Your users are keen on finding new bragging opportunity everyday. A cool badge, a personalized looking message with points creates powerful and immensely shareable social currency.
Progression Loop
Progression loop starts with on-boarding your players and then creating small quests for the players till they reach the target level or closer.
On-boarding
For first time use (FTU), the player should be taken into the site and given a tour of key features – without asking her to sign up. The sign up (may be through Facebook/ Twitter) and first transaction experience should be as flawless and smooth as possible. At the end of the transaction, the user should be given a congratulatory note, a badge, and a few easy targets. Social referral is a powerful onboarding tool. Tell your users which of her friends from the social network already logged into the service and how she can bring more friends to make the experience rewarding.
Quests/Challenges
Create small, meaningful targets for the Players in their journey. There will be rewards in each step that are interesting and sharable. Some of the rewards could be jointly achieved as a group. Also, it’s useful if you can drive the users towards higher level goals – e.g. something altruistic that give intrinsic and long-lasting motivation.
Fun Elements
Fun is what makes Players play the game for longer period of time and more frequently. There should be some recurring and addictive reasons for the players to engage with your website or app. A meaningful social interaction like compete in a game of quiz with the friends and try to beat them on leaderboard could be good fun.

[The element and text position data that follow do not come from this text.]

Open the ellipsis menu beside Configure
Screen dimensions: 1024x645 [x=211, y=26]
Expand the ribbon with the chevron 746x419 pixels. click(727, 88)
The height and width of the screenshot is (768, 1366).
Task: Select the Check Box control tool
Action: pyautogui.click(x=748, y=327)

Step 5: Measure the results wrt the target set and iterate to improve
Overall, the gamification design is an iterative process. You need to deploy the system, try it out and tweak it based on the response to get sustainable results. While you are capturing the user analytics throughout your platform, add the gamification analytics into it. Check what part of your gamified system is accessed and used mostly by your users and which part is not. Finally, it should meet your business targets and do so continuously. Social gamification is a living process, you need to constantly keep adjusting it – what’s working today does not guarantee you the same results tomorrow.